2. People who would rather pay someone else to build a house to save time and money should be able to do so
3. Situations shouldn't be allowed to arise where the cost of housing grossly increases (or increases at all) at the expense of those who don't own housing
Then you may believe in reducing restrictions on supply and even, gasp, market dogma
If you

A. Believe that those that still can't afford a house should have benefits increased an access to social housing
And B: That those people should be able to move house when the need arises.
But C: That house prices should still not massively increase
You may actually think housing is a commodity (something that is bought and sold).

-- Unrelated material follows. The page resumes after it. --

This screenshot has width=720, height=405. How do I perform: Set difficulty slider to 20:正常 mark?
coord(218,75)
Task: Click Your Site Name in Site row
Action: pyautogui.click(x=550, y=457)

If you think colonial heritage shouldn't be more than a negligible factor in housing, you may just believe in reducing restrictions on supply
Economics, and markets (generally), are not your enemy. Those that misuse them while claiming to stand for them are (see people claiming house price rises are good for the economy; most anything produced by the Taxpayers' Union; etc).
The concerns others raise about social housing, and the awfulness of colonial heritage, astronomical price rises that transfer wealth from the poor to the rich, and many other things are accounted for in market economics.
The constraint on effectively fixing all these issues is supply, tho. The are problems, but they almost entirely symptoms of the supply problem.
Dismissing supply and market solutions because of 'market dogma' hands those that would misuse economics an out. They get to point and say 'see, even this person thinks fixing supply isn't going to solve the problem'.